MATERIAL FOR THIS EXERCISE —

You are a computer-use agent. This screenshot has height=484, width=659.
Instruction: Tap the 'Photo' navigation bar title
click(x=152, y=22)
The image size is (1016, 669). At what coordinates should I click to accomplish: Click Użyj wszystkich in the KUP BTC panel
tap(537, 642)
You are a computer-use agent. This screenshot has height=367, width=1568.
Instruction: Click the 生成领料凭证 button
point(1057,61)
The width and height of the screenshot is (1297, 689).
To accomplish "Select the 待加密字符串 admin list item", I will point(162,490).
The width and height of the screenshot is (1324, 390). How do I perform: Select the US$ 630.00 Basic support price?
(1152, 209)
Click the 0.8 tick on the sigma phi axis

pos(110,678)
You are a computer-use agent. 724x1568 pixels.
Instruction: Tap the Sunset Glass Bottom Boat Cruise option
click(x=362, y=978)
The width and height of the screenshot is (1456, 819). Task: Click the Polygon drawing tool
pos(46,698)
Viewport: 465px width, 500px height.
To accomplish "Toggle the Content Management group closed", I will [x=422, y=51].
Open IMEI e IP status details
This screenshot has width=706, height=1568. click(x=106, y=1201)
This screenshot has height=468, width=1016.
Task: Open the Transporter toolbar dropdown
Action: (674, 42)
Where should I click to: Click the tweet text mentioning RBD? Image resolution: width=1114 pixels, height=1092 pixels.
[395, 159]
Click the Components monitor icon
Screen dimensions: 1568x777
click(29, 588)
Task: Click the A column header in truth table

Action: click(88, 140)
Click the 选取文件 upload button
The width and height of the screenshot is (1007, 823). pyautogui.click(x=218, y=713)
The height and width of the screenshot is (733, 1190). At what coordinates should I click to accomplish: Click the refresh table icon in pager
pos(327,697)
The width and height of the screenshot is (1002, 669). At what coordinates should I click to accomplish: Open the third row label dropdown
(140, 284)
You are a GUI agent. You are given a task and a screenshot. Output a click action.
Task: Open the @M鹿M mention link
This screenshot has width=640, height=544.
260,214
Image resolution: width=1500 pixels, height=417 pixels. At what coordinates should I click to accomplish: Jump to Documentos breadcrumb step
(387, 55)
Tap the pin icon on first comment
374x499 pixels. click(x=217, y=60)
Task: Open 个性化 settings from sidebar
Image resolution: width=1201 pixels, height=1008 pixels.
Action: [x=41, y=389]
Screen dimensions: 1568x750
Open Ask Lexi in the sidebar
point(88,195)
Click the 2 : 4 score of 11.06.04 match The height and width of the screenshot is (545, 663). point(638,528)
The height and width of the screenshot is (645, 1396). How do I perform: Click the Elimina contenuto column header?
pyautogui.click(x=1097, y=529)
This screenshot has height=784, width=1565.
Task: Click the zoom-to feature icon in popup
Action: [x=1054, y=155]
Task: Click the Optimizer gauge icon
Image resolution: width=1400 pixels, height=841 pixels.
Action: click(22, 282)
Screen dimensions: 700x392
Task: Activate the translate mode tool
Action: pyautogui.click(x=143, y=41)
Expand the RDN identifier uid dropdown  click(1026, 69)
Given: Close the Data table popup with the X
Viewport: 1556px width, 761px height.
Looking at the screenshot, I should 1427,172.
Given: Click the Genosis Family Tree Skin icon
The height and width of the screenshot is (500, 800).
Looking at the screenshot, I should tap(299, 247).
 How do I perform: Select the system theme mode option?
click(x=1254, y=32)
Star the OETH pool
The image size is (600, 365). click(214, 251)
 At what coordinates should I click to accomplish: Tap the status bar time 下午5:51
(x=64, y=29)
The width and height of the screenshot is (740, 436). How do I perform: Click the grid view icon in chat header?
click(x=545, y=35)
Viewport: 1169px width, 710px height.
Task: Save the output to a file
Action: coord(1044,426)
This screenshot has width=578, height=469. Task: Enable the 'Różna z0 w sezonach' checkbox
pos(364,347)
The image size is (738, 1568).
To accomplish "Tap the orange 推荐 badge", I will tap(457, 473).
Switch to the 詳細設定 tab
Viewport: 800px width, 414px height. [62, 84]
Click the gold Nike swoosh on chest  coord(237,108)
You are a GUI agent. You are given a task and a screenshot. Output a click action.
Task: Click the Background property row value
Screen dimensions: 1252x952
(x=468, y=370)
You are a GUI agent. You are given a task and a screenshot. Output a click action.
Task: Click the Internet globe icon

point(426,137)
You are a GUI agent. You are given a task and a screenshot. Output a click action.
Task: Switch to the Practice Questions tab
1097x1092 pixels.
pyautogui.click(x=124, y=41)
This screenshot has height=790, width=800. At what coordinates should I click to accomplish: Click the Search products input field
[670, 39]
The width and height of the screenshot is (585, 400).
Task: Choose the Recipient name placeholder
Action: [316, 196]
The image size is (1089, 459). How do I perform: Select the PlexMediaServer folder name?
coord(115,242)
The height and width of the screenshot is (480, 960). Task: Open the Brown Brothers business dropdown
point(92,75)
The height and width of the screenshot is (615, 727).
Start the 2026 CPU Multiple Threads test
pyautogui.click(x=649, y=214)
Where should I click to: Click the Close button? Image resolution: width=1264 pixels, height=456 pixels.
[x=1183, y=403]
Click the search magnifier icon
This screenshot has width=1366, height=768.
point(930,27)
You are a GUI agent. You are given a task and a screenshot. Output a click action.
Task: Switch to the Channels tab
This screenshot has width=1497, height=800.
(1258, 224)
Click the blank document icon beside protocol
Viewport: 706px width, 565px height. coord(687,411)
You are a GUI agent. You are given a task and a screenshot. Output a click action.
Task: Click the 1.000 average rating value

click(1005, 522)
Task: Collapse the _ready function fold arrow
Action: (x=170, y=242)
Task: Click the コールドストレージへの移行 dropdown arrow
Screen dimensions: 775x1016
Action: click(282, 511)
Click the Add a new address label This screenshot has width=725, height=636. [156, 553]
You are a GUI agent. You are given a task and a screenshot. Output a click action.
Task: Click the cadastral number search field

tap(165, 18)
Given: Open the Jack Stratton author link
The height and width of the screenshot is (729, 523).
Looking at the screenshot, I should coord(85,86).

WORK INSTRUCTION — Every entry above has to be returned exactly as written.

EXERCISE RESULT —
You are a computer-use agent. This screenshot has height=484, width=659.
Instruction: Tap the 'Photo' navigation bar title
click(x=152, y=22)
The image size is (1016, 669). At what coordinates should I click to accomplish: Click Użyj wszystkich in the KUP BTC panel
tap(537, 642)
You are a computer-use agent. This screenshot has height=367, width=1568.
Instruction: Click the 生成领料凭证 button
point(1057,61)
The width and height of the screenshot is (1297, 689).
To accomplish "Select the 待加密字符串 admin list item", I will point(162,490).
The width and height of the screenshot is (1324, 390). How do I perform: Select the US$ 630.00 Basic support price?
(1152, 209)
Click the 0.8 tick on the sigma phi axis

pos(110,678)
You are a computer-use agent. 724x1568 pixels.
Instruction: Tap the Sunset Glass Bottom Boat Cruise option
click(x=362, y=978)
The width and height of the screenshot is (1456, 819). Task: Click the Polygon drawing tool
pos(46,698)
Viewport: 465px width, 500px height.
To accomplish "Toggle the Content Management group closed", I will [x=422, y=51].
Open IMEI e IP status details
This screenshot has width=706, height=1568. click(x=106, y=1201)
This screenshot has height=468, width=1016.
Task: Open the Transporter toolbar dropdown
Action: (674, 42)
Where should I click to: Click the tweet text mentioning RBD? Image resolution: width=1114 pixels, height=1092 pixels.
[395, 159]
Click the Components monitor icon
Screen dimensions: 1568x777
click(29, 588)
Task: Click the A column header in truth table

Action: click(88, 140)
Click the 选取文件 upload button
The width and height of the screenshot is (1007, 823). pyautogui.click(x=218, y=713)
The height and width of the screenshot is (733, 1190). At what coordinates should I click to accomplish: Click the refresh table icon in pager
pos(327,697)
The width and height of the screenshot is (1002, 669). At what coordinates should I click to accomplish: Open the third row label dropdown
(140, 284)
You are a GUI agent. You are given a task and a screenshot. Output a click action.
Task: Open the @M鹿M mention link
This screenshot has width=640, height=544.
260,214
Image resolution: width=1500 pixels, height=417 pixels. At what coordinates should I click to accomplish: Jump to Documentos breadcrumb step
(387, 55)
Tap the pin icon on first comment
374x499 pixels. click(x=217, y=60)
Task: Open 个性化 settings from sidebar
Image resolution: width=1201 pixels, height=1008 pixels.
Action: [x=41, y=389]
Screen dimensions: 1568x750
Open Ask Lexi in the sidebar
point(88,195)
Click the 2 : 4 score of 11.06.04 match The height and width of the screenshot is (545, 663). point(638,528)
The height and width of the screenshot is (645, 1396). How do I perform: Click the Elimina contenuto column header?
pyautogui.click(x=1097, y=529)
This screenshot has height=784, width=1565.
Task: Click the zoom-to feature icon in popup
Action: [x=1054, y=155]
Task: Click the Optimizer gauge icon
Image resolution: width=1400 pixels, height=841 pixels.
Action: click(22, 282)
Screen dimensions: 700x392
Task: Activate the translate mode tool
Action: pyautogui.click(x=143, y=41)
Expand the RDN identifier uid dropdown  click(1026, 69)
Given: Close the Data table popup with the X
Viewport: 1556px width, 761px height.
Looking at the screenshot, I should 1427,172.
Given: Click the Genosis Family Tree Skin icon
The height and width of the screenshot is (500, 800).
Looking at the screenshot, I should tap(299, 247).
 How do I perform: Select the system theme mode option?
click(x=1254, y=32)
Star the OETH pool
The image size is (600, 365). click(214, 251)
 At what coordinates should I click to accomplish: Tap the status bar time 下午5:51
(x=64, y=29)
The width and height of the screenshot is (740, 436). How do I perform: Click the grid view icon in chat header?
click(x=545, y=35)
Viewport: 1169px width, 710px height.
Task: Save the output to a file
Action: coord(1044,426)
This screenshot has width=578, height=469. Task: Enable the 'Różna z0 w sezonach' checkbox
pos(364,347)
The image size is (738, 1568).
To accomplish "Tap the orange 推荐 badge", I will tap(457, 473).
Switch to the 詳細設定 tab
Viewport: 800px width, 414px height. [62, 84]
Click the gold Nike swoosh on chest  coord(237,108)
You are a GUI agent. You are given a task and a screenshot. Output a click action.
Task: Click the Background property row value
Screen dimensions: 1252x952
(x=468, y=370)
You are a GUI agent. You are given a task and a screenshot. Output a click action.
Task: Click the Internet globe icon

point(426,137)
You are a GUI agent. You are given a task and a screenshot. Output a click action.
Task: Switch to the Practice Questions tab
1097x1092 pixels.
pyautogui.click(x=124, y=41)
This screenshot has height=790, width=800. At what coordinates should I click to accomplish: Click the Search products input field
[670, 39]
The width and height of the screenshot is (585, 400).
Task: Choose the Recipient name placeholder
Action: [316, 196]
The image size is (1089, 459). How do I perform: Select the PlexMediaServer folder name?
coord(115,242)
The height and width of the screenshot is (480, 960). Task: Open the Brown Brothers business dropdown
point(92,75)
The height and width of the screenshot is (615, 727).
Start the 2026 CPU Multiple Threads test
pyautogui.click(x=649, y=214)
Where should I click to: Click the Close button? Image resolution: width=1264 pixels, height=456 pixels.
[x=1183, y=403]
Click the search magnifier icon
This screenshot has width=1366, height=768.
point(930,27)
You are a GUI agent. You are given a task and a screenshot. Output a click action.
Task: Switch to the Channels tab
This screenshot has width=1497, height=800.
(1258, 224)
Click the blank document icon beside protocol
Viewport: 706px width, 565px height. coord(687,411)
You are a GUI agent. You are given a task and a screenshot. Output a click action.
Task: Click the 1.000 average rating value

click(1005, 522)
Task: Collapse the _ready function fold arrow
Action: (x=170, y=242)
Task: Click the コールドストレージへの移行 dropdown arrow
Screen dimensions: 775x1016
Action: click(282, 511)
Click the Add a new address label This screenshot has width=725, height=636. [156, 553]
You are a GUI agent. You are given a task and a screenshot. Output a click action.
Task: Click the cadastral number search field

tap(165, 18)
Given: Open the Jack Stratton author link
The height and width of the screenshot is (729, 523).
Looking at the screenshot, I should coord(85,86).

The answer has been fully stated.